■ EXERCISE INSTRUCTIONS: What is needed is an exact copy of the lines from the one containing "Open the Jailbreak tab" through the last line of the records below, with no pictures.

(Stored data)
--- START ---

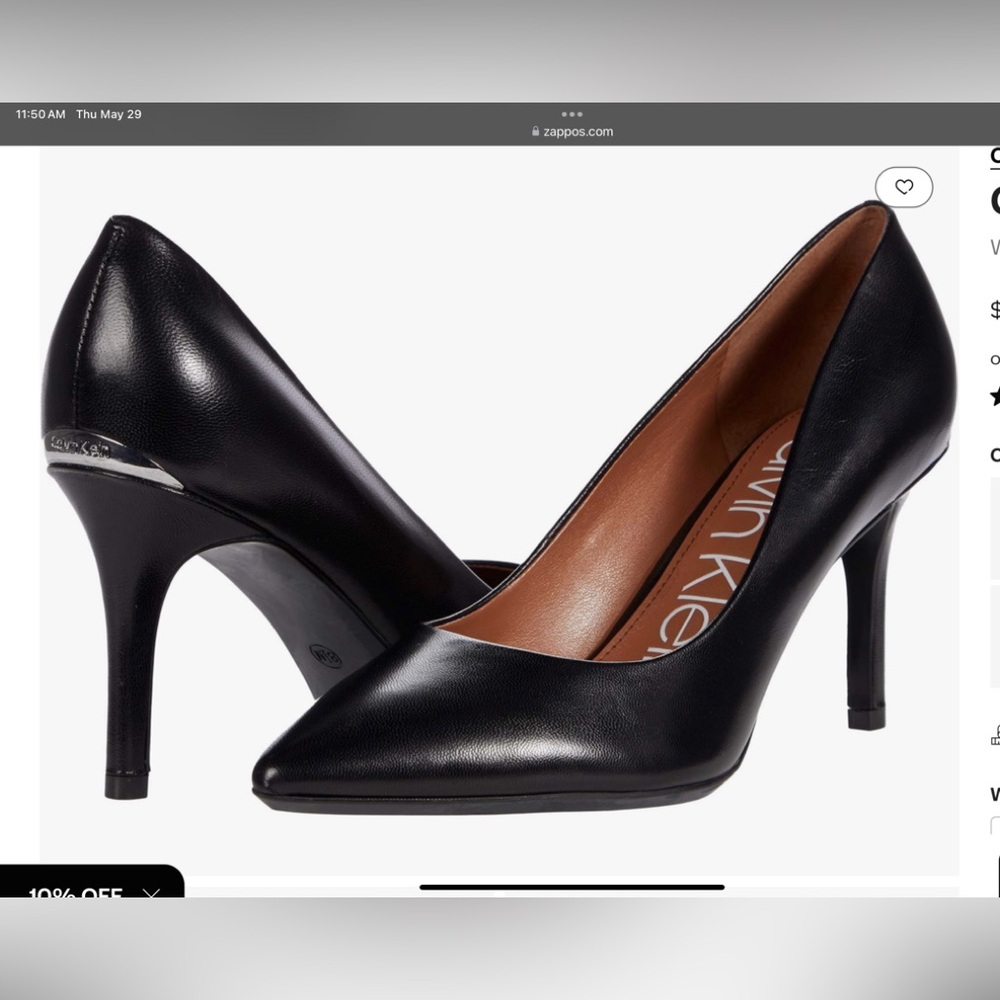Click the star rating at right edge

[996, 396]
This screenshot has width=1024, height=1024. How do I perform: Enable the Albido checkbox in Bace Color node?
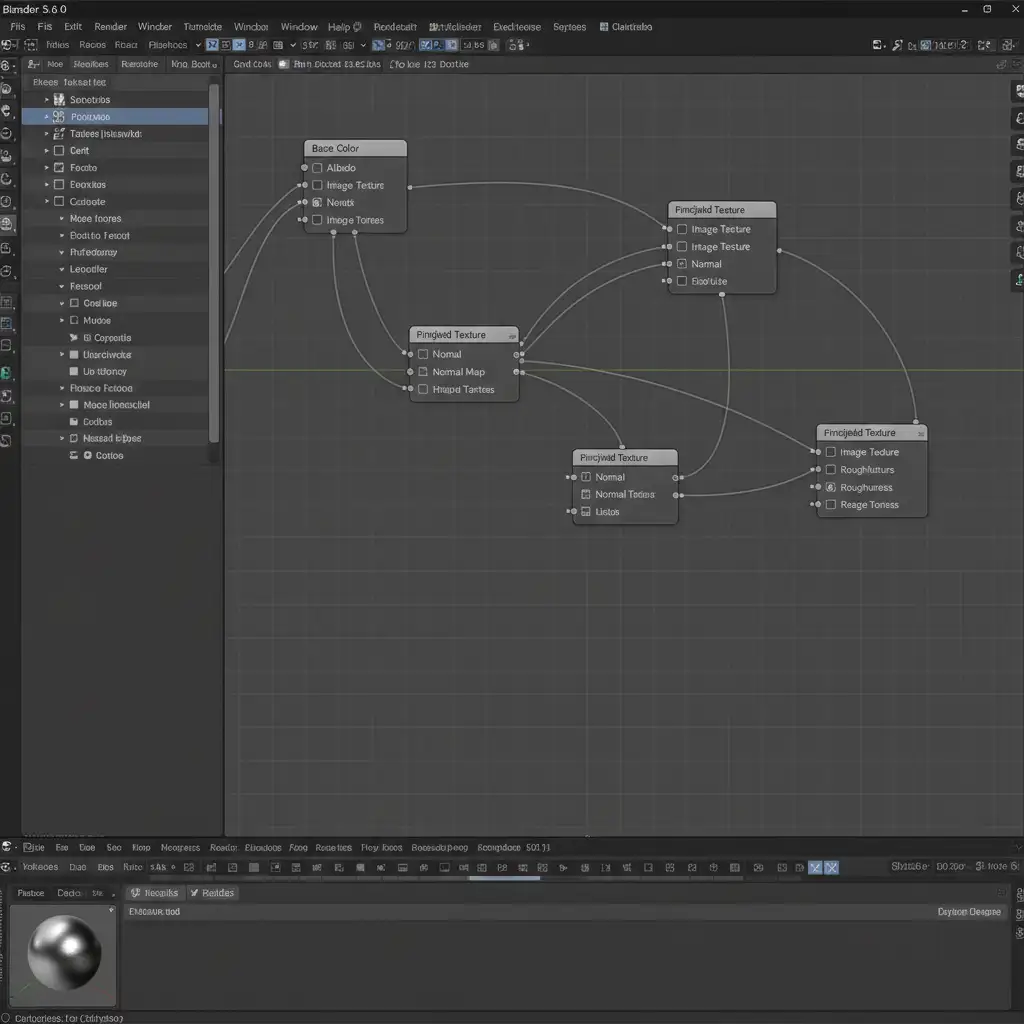pyautogui.click(x=317, y=168)
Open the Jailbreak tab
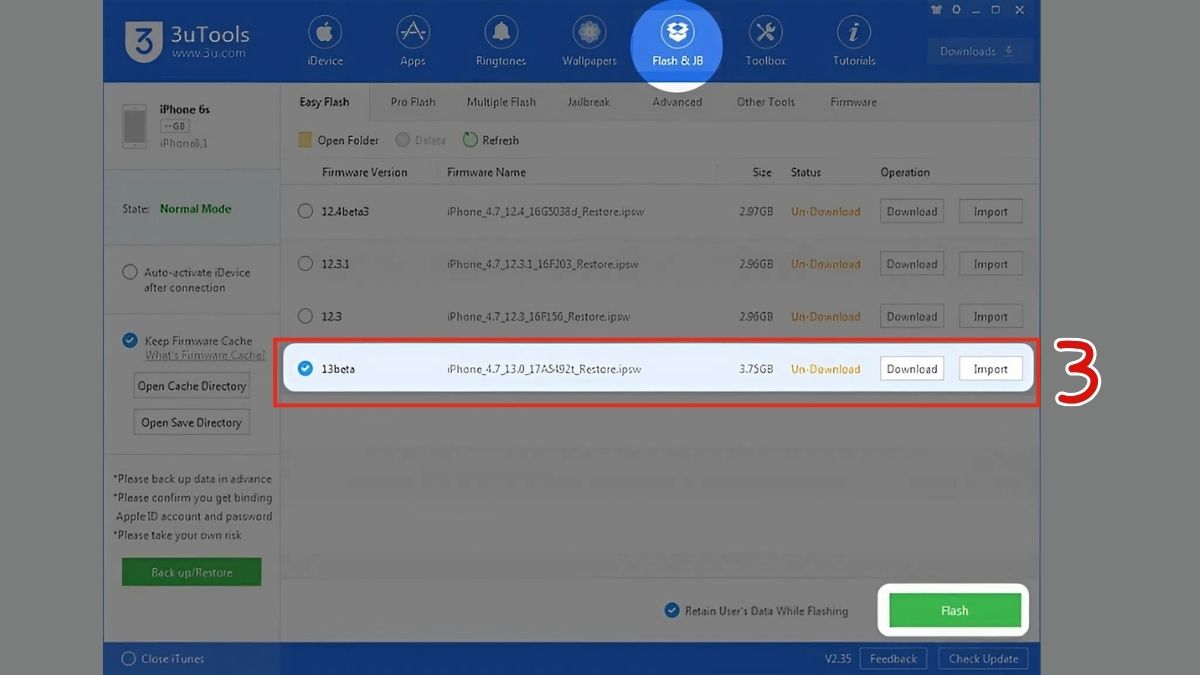The width and height of the screenshot is (1200, 675). click(588, 101)
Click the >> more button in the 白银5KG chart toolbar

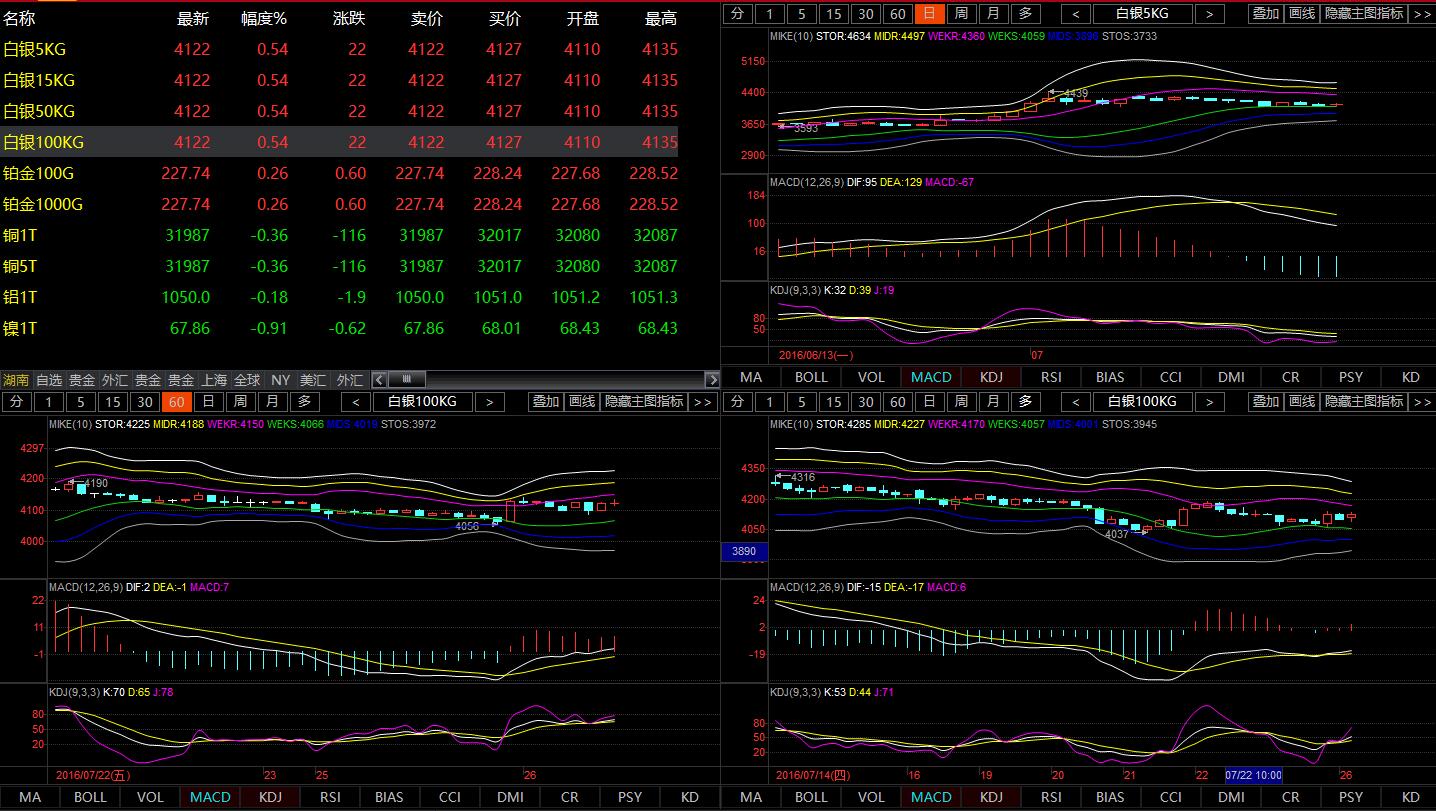(1422, 13)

--- END ---

■ EXERCISE RESULT:
Open the Jailbreak tab
The width and height of the screenshot is (1200, 675). click(588, 101)
Click the >> more button in the 白银5KG chart toolbar

(1422, 13)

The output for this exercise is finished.